Usage¶

This page walks through an extended example which can expose new users the basic use of pg4j.

Overview¶

The basic use of pg4j is the dump of a postgresql database, done through the pg4j dump command. This is followed by the import of the resulting output directories filled with csv's into a neo4j database, done through the pg4j import command.

Dump¶

The pg4j dump postgres database into a set of csv's that are compatible with neo4j's import tooling. This requires mapping entities and relationships in the postgresql database to nodes and edges in the neo4j database. By default this mapping is done automatically by reading the postgresql's schema. This automatic mapping requires Foreign Key relationships in the postgresql database to be explicit using the Foreign Key Constraint. When this is done most Tables become nodes and Foreign Keys become edges. However, due to the limitation relational databases, many tables in postgresql most accurately represent edges in neo4j. This is true if a table is considered a mapping table, i.e. it contains two foreign keys to two other tables and is the target of any foreign keys in the database. When this is true the mapping table is automatically detected and mapped to an edge in neo4j. This automatic mapping-table transformation can be overridden using the mapping input file (!TODO! link to mapping input section).

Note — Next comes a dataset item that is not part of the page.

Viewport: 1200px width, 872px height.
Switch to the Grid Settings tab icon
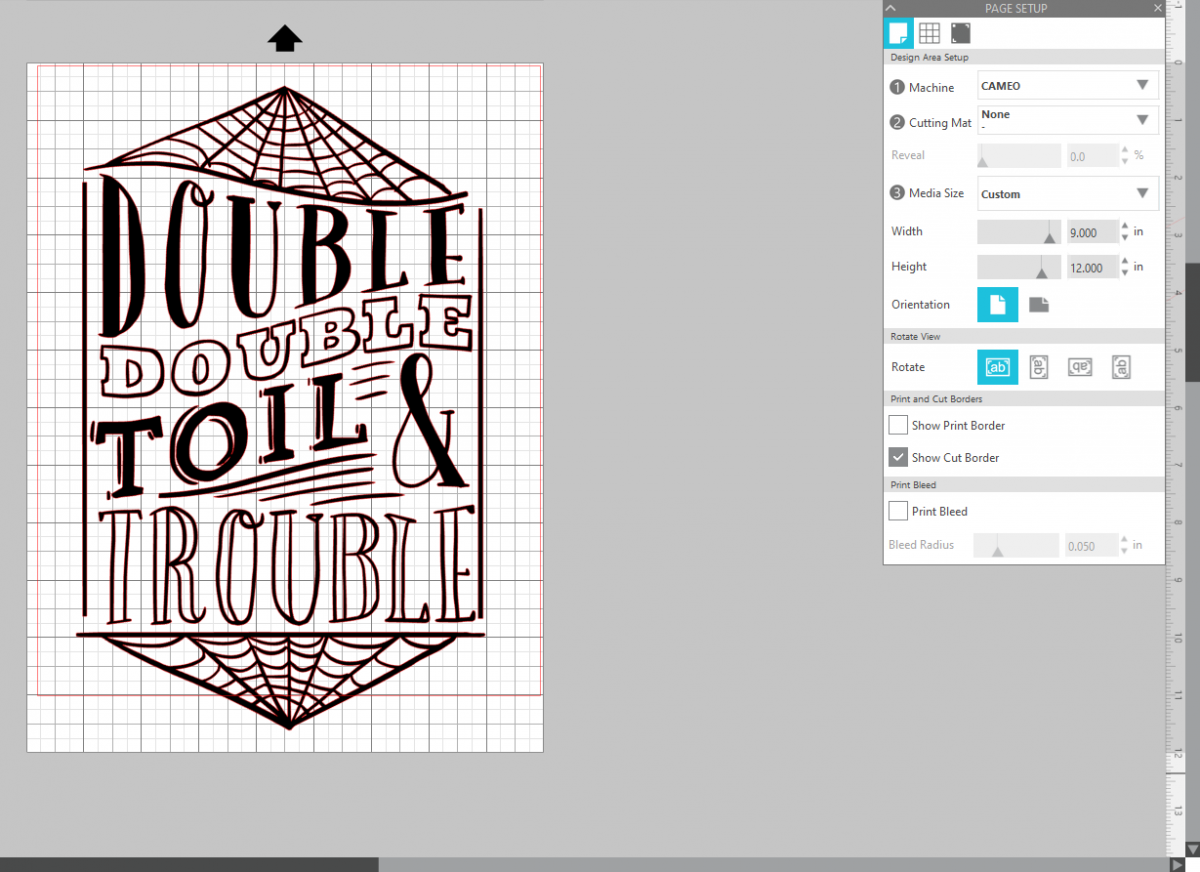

To run a basic dump, simple set the PG4J__POSTGRES_DSN, PG4J__POSTGRES_SCHEMA and PG4J__POSTGRES_PASSWORD through either environmental variables, setting files, or the cli arguments --conn and --db-password, respectively. For example, to connect to a database running locally at port 5432 in the database named pg4j in the public schema for user postgres and password password run the following command:

pg4j dump \
--conn 'postgresql://postgres@localhost/pg4j' \
--password password \
--schema public

By default this will dump the result of the mapping and subsequent dump to the directory specified by the cli argument --output which defaults to a folder in the current working directory named ./output. This folder will contain two sub-directories for nodes and edges, where each holds the csv's for a given node or edge, respectively.

To customize the names, attributes, labels and the included/excluded of each node/edge in the mapping see the full overview of the dump command (Coming Soon!)

Import¶

Once a postgres database has been dumped into a pg4j data directory it can be imported into neo4j through the pg4j import command. To import the output directory created by the command above you run the following command:

pg4j import \
--neo4j-home "/usr/local/var/neo4j/data/" \
--dbname neo4j \
--data-dir ./output

This will import the data stored in the ./output folder into the neo4j instance whose data is stored at --neo4j-home. Just as with dump you can customize the import through a import file and command-line arguments. See the import section for the full overview of the import command.